3. En premier lieu, l'arrêté litigieux comporte de manière suffisante et non stéréotypée l'ensemble des considérations de droit et de fait qui en constitue le fondement. Ainsi, le préfet de la Marne, qui n'avait pas à viser toutes les circonstances de fait relatives à la situation de Mme A..., a cité les éléments pertinents dont il avait connaissance et qui fondent sa décision. Par suite, le moyen tiré de l'insuffisance de motivation doit être écarté comme manquant en fait.

4. En deuxième lieu, aux termes de l'article 7 quater de l'accord franco-tunisien : " Sans préjudice des dispositions du b et du d de l'article 7 ter, les ressortissants tunisiens bénéficient, dans les conditions prévues par la législation française, de la carte de séjour temporaire portant la mention " vie privée et familiale ". Aux termes de l'article 11 de cet accord : " Les dispositions du présent Accord ne font pas obstacle à l'application de la législation des deux Etats sur le séjour des étrangers sur tous les points non traités par l'Accord. / Chaque Etat délivre notamment aux ressortissants de l'autre Etat tous titres de séjour autres que ceux visés au présent Accord, dans les conditions prévues par sa législation. ".

5. Aux termes de l'article L. 313-14 du code de l'entrée et du séjour des étrangers et du droit d'asile : " La carte de séjour temporaire mentionnée à l'article L. 313-11 ou la carte de séjour temporaire mentionnée aux 1° et 2° de l'article L. 313-10 peut être délivrée, sauf si sa présence constitue une menace pour l'ordre public, à l'étranger ne vivant pas en état de polygamie dont l'admission au séjour répond à des considérations humanitaires ou se justifie au regard des motifs exceptionnels qu'il fait valoir, sans que soit opposable la condition prévue à l'article L. 313-2. (...) ".

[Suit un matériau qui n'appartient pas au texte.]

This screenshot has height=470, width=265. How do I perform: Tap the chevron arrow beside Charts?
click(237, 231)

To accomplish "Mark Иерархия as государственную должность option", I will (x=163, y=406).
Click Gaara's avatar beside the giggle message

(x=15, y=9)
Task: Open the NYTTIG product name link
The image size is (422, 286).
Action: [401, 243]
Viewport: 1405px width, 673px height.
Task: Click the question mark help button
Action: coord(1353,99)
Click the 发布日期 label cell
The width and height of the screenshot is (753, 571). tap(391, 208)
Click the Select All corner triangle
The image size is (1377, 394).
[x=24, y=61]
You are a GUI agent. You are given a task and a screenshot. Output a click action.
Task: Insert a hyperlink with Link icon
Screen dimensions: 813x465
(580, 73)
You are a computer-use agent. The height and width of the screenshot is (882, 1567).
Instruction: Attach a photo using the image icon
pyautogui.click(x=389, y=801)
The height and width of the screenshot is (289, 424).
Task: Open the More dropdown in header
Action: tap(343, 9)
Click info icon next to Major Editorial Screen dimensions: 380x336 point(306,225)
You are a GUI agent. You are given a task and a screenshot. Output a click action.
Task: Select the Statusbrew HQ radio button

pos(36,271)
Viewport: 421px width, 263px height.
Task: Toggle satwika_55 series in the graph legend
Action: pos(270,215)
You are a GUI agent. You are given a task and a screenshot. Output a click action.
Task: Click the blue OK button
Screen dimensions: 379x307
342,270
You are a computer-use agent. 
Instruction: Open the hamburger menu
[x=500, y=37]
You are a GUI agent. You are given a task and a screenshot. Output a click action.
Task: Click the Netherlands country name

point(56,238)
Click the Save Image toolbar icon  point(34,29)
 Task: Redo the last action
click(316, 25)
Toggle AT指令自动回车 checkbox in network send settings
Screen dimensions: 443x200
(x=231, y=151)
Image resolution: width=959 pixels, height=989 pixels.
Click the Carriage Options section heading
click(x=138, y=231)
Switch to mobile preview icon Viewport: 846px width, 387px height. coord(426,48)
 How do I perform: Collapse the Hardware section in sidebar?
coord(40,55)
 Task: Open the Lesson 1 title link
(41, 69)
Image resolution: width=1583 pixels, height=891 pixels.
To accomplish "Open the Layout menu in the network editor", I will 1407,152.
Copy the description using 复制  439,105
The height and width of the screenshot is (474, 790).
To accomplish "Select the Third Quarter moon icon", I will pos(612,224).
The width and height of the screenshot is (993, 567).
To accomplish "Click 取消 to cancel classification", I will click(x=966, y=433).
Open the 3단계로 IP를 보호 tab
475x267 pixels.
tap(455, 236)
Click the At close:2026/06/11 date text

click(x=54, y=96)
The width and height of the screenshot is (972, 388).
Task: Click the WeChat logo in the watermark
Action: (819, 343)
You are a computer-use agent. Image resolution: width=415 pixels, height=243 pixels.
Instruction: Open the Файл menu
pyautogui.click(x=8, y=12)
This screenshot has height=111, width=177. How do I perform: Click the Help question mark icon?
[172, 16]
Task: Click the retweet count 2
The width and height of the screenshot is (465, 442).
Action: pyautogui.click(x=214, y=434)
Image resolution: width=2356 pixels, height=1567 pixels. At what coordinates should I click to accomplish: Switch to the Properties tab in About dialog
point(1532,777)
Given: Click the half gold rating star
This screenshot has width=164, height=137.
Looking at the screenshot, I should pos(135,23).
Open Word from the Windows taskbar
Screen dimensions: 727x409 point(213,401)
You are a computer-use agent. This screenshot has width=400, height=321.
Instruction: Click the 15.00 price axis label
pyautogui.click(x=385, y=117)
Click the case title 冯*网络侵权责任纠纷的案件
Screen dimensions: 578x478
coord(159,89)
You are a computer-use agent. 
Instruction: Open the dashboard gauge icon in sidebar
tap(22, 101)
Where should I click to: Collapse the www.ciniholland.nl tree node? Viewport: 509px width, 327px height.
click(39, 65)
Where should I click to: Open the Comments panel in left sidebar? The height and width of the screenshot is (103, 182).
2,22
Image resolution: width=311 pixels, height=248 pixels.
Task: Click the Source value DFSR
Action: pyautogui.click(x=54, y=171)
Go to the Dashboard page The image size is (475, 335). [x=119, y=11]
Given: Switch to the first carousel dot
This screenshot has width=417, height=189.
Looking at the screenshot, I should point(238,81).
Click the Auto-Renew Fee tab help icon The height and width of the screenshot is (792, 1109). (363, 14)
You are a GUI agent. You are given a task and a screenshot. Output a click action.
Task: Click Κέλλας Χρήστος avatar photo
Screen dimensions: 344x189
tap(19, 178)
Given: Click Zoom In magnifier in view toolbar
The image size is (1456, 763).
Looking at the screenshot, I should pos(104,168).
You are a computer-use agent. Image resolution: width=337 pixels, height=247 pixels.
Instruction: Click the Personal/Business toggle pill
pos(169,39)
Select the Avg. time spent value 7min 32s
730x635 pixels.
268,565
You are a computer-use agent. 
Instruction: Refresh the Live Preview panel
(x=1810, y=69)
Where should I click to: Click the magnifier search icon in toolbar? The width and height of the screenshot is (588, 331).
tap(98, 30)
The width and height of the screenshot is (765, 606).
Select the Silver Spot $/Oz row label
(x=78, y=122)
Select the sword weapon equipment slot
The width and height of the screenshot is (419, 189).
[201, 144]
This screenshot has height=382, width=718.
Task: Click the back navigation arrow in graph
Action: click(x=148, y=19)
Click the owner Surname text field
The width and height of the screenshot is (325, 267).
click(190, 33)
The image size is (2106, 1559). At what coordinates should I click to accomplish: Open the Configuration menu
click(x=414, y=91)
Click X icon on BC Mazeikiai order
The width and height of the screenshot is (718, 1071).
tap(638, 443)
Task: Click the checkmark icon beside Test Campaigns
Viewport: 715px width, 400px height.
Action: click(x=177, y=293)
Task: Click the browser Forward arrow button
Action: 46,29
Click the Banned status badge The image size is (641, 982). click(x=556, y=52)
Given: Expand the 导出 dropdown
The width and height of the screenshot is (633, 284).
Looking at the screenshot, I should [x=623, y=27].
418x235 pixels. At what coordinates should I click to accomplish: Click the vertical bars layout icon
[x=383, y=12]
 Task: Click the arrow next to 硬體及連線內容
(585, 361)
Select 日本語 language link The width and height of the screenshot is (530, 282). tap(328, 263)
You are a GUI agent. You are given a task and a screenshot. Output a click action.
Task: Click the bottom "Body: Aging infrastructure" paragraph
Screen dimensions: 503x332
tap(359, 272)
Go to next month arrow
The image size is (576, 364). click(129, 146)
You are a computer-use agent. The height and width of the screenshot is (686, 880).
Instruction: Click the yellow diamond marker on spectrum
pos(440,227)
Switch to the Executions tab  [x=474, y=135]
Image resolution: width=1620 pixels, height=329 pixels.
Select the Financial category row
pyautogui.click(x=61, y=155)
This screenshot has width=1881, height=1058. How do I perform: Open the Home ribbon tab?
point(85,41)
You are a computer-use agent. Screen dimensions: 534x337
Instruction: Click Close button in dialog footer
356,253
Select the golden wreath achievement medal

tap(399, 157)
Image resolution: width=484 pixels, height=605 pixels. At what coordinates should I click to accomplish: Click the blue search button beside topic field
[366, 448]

6. Si Mme A... souligne l'ancienneté de son séjour en France où elle est présente depuis 2015 et son intégration dans la société française, il ressort des pièces du dossier que la requérante s'est maintenue irrégulièrement sur le territoire français postérieurement à l'expiration de son visa court séjour et a fait l'objet d'une première mesure d'éloignement, le 14 août 2018, à laquelle elle n'a pas déféré. La circonstance qu'elle suit des cours de langue française ne suffit pas à justifier d'une insertion sociale suffisante, de nature à démontrer qu'elle aurait ancré en France le centre de ses intérêts personnels. Par ailleurs, si la requérante se prévaut de la scolarité de sa fille handicapée au sein d'un institut d'éducation motrice depuis le 4 juillet 2016 et des activités d'handisport de cette dernière, il n'est nullement établi qu'elle ne pourrait pas être suivie et poursuivre sa scolarité en Tunisie. Ainsi, rien n'empêche la reconstitution de la cellule familiale en Tunisie où Mme A... a vécu jusqu'à ses 42 ans et où elle ne démontre pas être dépourvue d'attaches familiales et amicales. Ainsi, ni l'état de santé de sa fille, ni les conditions de son séjour en France ne sauraient être regardés comme des considérations humanitaires ou des motifs exceptionnels justifiant l'admission exceptionnelle au séjour de Mme A.... Il s'ensuit qu'elle n'est pas fondée à soutenir que le préfet aurait méconnu les articles 7 quater et 11 de l'accord franco-algérien et entaché sa décision d'une erreur manifeste d'appréciation au regard des dispositions précitées de l'article L. 313-14 précité.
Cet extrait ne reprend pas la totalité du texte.